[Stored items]
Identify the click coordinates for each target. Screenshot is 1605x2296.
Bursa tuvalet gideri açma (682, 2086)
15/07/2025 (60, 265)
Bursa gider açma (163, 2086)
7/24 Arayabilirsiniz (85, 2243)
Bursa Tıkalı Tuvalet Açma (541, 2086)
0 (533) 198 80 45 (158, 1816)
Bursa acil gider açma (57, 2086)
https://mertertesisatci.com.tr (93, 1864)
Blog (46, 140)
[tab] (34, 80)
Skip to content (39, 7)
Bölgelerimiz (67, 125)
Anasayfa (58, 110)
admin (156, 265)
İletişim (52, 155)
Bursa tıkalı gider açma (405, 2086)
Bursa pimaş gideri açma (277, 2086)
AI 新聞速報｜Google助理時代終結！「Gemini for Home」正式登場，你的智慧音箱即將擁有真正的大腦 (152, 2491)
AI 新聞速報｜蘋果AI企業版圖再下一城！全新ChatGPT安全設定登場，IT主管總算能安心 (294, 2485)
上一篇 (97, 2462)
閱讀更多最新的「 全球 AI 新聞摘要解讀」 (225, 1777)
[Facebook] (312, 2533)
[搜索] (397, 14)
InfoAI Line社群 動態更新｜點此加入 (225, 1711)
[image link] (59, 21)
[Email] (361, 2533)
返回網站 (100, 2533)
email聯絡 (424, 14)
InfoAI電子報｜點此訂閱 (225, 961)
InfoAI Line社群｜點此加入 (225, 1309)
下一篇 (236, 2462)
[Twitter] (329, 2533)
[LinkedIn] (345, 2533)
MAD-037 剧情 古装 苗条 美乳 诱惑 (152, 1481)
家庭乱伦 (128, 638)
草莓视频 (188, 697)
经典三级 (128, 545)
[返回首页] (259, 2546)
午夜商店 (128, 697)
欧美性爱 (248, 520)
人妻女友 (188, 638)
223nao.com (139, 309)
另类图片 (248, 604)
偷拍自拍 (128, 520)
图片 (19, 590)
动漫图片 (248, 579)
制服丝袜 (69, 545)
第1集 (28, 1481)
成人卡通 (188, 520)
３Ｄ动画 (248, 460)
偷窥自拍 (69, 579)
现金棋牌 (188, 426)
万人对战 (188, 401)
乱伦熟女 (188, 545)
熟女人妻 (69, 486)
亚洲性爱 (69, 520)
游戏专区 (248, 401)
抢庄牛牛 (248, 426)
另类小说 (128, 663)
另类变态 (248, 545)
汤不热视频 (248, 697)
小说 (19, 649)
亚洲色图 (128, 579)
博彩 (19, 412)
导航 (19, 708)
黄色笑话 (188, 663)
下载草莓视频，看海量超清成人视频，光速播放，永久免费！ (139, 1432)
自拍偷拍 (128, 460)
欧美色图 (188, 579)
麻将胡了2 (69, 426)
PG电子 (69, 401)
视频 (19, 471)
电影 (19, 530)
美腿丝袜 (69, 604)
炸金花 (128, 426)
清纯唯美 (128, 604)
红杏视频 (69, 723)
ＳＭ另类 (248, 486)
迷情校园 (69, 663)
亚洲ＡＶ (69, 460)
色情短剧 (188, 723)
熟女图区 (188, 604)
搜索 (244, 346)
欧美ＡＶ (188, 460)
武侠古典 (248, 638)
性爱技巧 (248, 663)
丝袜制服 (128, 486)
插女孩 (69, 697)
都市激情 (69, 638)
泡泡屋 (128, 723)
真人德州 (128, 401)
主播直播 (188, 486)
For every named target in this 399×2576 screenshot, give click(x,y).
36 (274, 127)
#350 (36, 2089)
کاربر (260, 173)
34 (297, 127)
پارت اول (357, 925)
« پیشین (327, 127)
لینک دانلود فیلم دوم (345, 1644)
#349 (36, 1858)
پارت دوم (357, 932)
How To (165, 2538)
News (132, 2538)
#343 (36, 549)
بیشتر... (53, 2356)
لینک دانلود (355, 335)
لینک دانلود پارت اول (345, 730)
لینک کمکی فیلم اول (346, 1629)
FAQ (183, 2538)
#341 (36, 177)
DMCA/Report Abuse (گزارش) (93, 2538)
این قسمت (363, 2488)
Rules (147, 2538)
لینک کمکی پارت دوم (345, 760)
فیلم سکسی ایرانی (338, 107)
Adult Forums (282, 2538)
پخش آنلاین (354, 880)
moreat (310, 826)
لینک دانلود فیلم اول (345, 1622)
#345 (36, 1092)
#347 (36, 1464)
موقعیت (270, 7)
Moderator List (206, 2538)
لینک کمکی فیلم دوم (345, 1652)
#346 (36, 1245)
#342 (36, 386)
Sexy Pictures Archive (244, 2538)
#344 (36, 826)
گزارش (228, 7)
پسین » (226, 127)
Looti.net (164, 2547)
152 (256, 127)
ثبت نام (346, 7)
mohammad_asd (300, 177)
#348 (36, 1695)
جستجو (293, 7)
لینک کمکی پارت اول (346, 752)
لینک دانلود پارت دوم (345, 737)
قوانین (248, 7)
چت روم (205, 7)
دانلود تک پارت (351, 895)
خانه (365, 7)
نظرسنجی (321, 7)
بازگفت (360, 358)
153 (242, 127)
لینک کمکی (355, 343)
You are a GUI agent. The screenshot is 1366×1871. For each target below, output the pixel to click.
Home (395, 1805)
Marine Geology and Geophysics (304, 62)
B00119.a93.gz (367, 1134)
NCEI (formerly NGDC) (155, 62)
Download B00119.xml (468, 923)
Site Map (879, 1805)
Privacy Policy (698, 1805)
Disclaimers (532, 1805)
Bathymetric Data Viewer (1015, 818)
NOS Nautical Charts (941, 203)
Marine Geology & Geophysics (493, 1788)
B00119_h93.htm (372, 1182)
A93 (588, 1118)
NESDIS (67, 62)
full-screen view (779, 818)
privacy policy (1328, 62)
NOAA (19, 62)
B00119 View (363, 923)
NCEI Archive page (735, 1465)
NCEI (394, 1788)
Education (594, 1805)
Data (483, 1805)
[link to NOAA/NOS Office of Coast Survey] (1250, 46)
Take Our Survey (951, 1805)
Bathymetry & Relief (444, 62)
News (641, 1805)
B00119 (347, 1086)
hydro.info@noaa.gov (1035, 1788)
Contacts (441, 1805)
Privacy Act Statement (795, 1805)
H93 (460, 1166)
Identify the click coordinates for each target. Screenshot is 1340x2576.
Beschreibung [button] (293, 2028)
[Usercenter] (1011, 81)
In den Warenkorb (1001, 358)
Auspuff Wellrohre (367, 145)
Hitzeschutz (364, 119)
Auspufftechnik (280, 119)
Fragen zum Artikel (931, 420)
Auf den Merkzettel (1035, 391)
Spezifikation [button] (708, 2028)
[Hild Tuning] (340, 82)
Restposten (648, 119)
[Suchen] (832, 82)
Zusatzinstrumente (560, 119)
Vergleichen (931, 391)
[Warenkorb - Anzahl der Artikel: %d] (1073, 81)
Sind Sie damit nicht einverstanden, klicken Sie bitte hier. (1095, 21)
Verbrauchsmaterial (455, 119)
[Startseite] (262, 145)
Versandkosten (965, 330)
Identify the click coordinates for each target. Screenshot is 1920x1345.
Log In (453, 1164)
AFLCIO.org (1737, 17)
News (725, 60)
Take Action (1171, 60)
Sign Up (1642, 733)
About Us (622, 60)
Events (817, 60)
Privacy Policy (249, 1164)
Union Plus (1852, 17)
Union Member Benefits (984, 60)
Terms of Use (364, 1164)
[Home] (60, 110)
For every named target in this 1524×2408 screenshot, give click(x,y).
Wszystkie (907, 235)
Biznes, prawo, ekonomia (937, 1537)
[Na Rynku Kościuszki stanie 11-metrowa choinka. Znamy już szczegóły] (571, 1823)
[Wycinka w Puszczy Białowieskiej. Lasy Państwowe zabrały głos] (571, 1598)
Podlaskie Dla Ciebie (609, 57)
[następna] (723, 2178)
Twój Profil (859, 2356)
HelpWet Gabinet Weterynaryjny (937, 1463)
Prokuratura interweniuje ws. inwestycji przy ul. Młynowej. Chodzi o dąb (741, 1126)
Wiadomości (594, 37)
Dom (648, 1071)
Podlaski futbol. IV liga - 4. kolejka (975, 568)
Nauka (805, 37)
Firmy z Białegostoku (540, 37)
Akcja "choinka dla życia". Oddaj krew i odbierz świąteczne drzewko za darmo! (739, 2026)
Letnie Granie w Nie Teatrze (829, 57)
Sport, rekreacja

* **PROMPT**
Within the data above, the span starting at the line containing "泡泡屋 (128, 723)" and ending at the line containing "NCEI Archive page (735, 1465)" is to be retyped exactly, with no other lines.

* **RESPONSE AREA**
泡泡屋 (128, 723)
真人德州 (128, 401)
主播直播 (188, 486)
For every named target in this 399×2576 screenshot, give click(x,y).
36 (274, 127)
#350 (36, 2089)
کاربر (260, 173)
34 (297, 127)
پارت اول (357, 925)
« پیشین (327, 127)
لینک دانلود فیلم دوم (345, 1644)
#349 (36, 1858)
پارت دوم (357, 932)
How To (165, 2538)
News (132, 2538)
#343 (36, 549)
بیشتر... (53, 2356)
لینک دانلود (355, 335)
لینک دانلود پارت اول (345, 730)
لینک کمکی فیلم اول (346, 1629)
FAQ (183, 2538)
#341 (36, 177)
DMCA/Report Abuse (گزارش) (93, 2538)
این قسمت (363, 2488)
Rules (147, 2538)
لینک کمکی پارت دوم (345, 760)
فیلم سکسی ایرانی (338, 107)
Adult Forums (282, 2538)
پخش آنلاین (354, 880)
moreat (310, 826)
لینک دانلود فیلم اول (345, 1622)
#345 (36, 1092)
#347 (36, 1464)
موقعیت (270, 7)
Moderator List (206, 2538)
لینک کمکی فیلم دوم (345, 1652)
#346 (36, 1245)
#342 (36, 386)
Sexy Pictures Archive (244, 2538)
#344 (36, 826)
گزارش (228, 7)
پسین » (226, 127)
Looti.net (164, 2547)
152 (256, 127)
ثبت نام (346, 7)
mohammad_asd (300, 177)
#348 (36, 1695)
جستجو (293, 7)
لینک کمکی پارت اول (346, 752)
لینک دانلود پارت دوم (345, 737)
قوانین (248, 7)
چت روم (205, 7)
دانلود تک پارت (351, 895)
خانه (365, 7)
نظرسنجی (321, 7)
بازگفت (360, 358)
153 (242, 127)
لینک کمکی (355, 343)
You are a GUI agent. The screenshot is 1366×1871. For each target below, output the pixel to click.
Home (395, 1805)
Marine Geology and Geophysics (304, 62)
B00119.a93.gz (367, 1134)
NCEI (formerly NGDC) (155, 62)
Download B00119.xml (468, 923)
Site Map (879, 1805)
Privacy Policy (698, 1805)
Disclaimers (532, 1805)
Bathymetric Data Viewer (1015, 818)
NOS Nautical Charts (941, 203)
Marine Geology & Geophysics (493, 1788)
B00119_h93.htm (372, 1182)
A93 (588, 1118)
NESDIS (67, 62)
full-screen view (779, 818)
privacy policy (1328, 62)
NOAA (19, 62)
B00119 View (363, 923)
NCEI Archive page (735, 1465)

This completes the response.